The Communists are striving to subject to their will all other Chinese institutions, the school, the temple, the farm. Peking maintains a steady war against Christian missionaries, who are being harassed and slowly driven out of the country. Wu Yao-tsung, former Shanghai Y.M.C.A. official, expressed Peking's attitude on religion: "God is truth, truth is found in Communism; therefore in joining Communism, a man is worshiping God."
Can They Go On? Other conquerors of China before the Communists have tried to break down the country's society and failed; in one important respect, the Communists have an easier task, for the China where they fought their way to power was already shaken up by half a century of radical transitionand by years of war. But will the Communists be able to continue imposing their will on the vast, long-suffering land?
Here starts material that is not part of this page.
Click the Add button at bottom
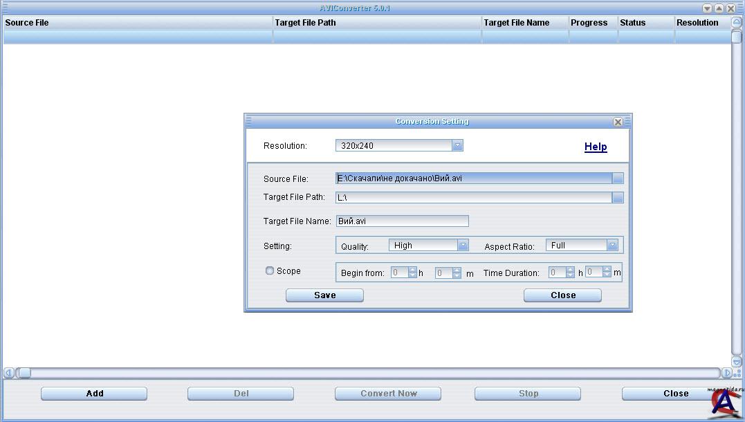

The Reds last week were making frantic effort to whip up enthusiasm for the Korean "volunteer" action. They were trying hard to convince the Chinese people that the U.S. is their enemy. Mass meetings, parades, plays, street-corner posters and soap-box orators painted the U.S. in the blackest patterns. A Shanghai revue, playing to packed houses, depicted the brutal forces of U.S. imperialism descending on unarmed Korea and closed with a glimpse of John Foster Dulles plotting Japanese rearmament with Premier Yoshida. At railway stations there was rally after rally hailing soldiers on their way to fight the imperialists in Korea.